Social, personal, and medical concerns help determine whether patients choose or defer surgery for epilepsy.
BALTIMORE—Approximately 44% of patients with epilepsy who undergo a presurgical evaluation but decline epilepsy surgery have an anxiety disorder, according to a study presented at the 65th Annual Meeting of the American Epilepsy Society.
In contrast, about 4% of patients who elect to have epilepsy surgery have an anxiety disorder. Other psychiatric disorders are correlated with patients’ decision to decline surgery as well. For example, 66.7% of patients who refuse surgery have comorbid depression, compared with 52.2% of patients who choose to have surgery. These were the findings of a study conducted by Christopher Todd Anderson, MD, Director of the Epilepsy Monitoring Unit at the Hospital of the University of Pennsylvania in Philadelphia, and Eva Noble, a researcher at Johns Hopkins Bloomberg School of Public Health in Baltimore.
Asking Patients for Answers
To determine whether they would benefit from epilepsy surgery, patients must undergo a long and expensive evaluation process that includes several scans, in-patient recording of seizures, and hours of neuropsychologic tests. The reasons that good candidates for surgery sometimes refuse the procedure were not well understood, Dr. Anderson told Neurology Reviews. No previous study had investigated why certain patients undergo testing but refuse the actual surgery, and Dr. Anderson and his colleagues decided to ask the patients themselves.
The researchers developed a questionnaire and administered it to 32 patients who had undergone a presurgical evaluation. Of the patients, 23 had decided to have surgery, and nine had refused. The patients’ ages ranged from 32 to 56, and they had had seizures for nine to 35 years.

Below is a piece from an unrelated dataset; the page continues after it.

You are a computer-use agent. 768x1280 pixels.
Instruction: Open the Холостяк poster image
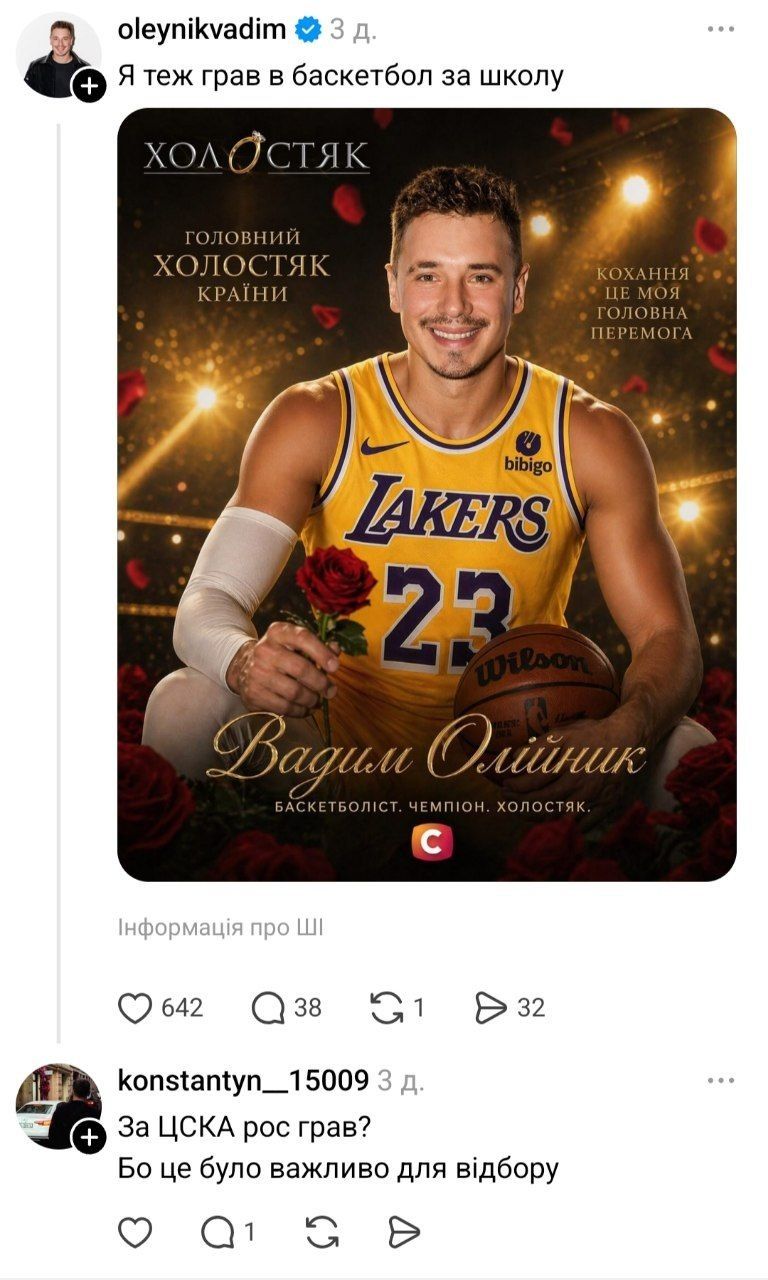[x=427, y=494]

The questionnaire asked patients for demographic information (eg, place of residence, marital status, employment status, and comorbid conditions) and information about the severity, frequency, and duration of their seizures. The questionnaire also asked patients to rate the importance, on a scale of 0 to 4, of various factors on their decision whether to have epilepsy surgery. These factors included the embarrassment caused by seizures in public, the general fear of surgery, physicians’ predictions about the chance that surgery will be successful, and patients’ personal beliefs.
In addition to the questionnaires, the investigators gathered information from documents such as patients’ medical charts, video EEG results, and neuropsychologic tests. They also interviewed each patient in person or on the phone for 15 to 60 minutes.
Fears Are an Obstacle to Treatment
Besides the greater prevalence of comorbid psychiatric disorders among patients who refused surgery, the researchers found differences in the relative importance of certain factors to the decisions about surgery that the two groups made. The frequency and severity of seizures, the stigma of having epilepsy, and frustration with epilepsy were more important factors to patients who had surgery than to those who did not. The majority of patients who had surgery (52.2%) had had 10 or more seizures per month, but a plurality of patients who refused surgery (44.4%) had one to three seizures per month.
Factors related to surgery, including general fear of surgery, general comfort with surgery, fear of complications during surgery, and concerns that other health conditions might affect surgery, were more important to patients who refused surgery than to those who chose it. The majority of patients who refused surgery had a prior surgical history, but 88.9% of these patients had not had a bad experience with surgery.
A Need for Knowledge and Dialogue
Epilepsy can be treated with medications, lifestyle modifications, hormonal therapy, and medical devices, as well as surgery. After discussing the options with a patient, a clinician should treat him or her in as many ways as possible, depending on what is appropriate and what the patient’s preferences are, said Dr. Anderson. Asking a patient questions similar to those in the questionnaire could help a physician decide whether to encourage a patient to have surgery.
“I think that not enough neurologists, or people in medicine in general, know how successful epilepsy surgery can be,” added Dr. Anderson. Patients should be educated about the types of surgery that have been proven in randomized, controlled trials, such as anterior temporal lobectomy, which “typically works better than medications alone for patients who are chosen well,” he said.
The questionnaire revealed that many patients with epilepsy have other medical problems that could be managed or resolved. “It’s a shame to let a patient have an anxiety disorder go untreated and miss an opportunity at epilepsy surgery who has a chance of getting rid of his or her seizures for years,” said Dr. Anderson.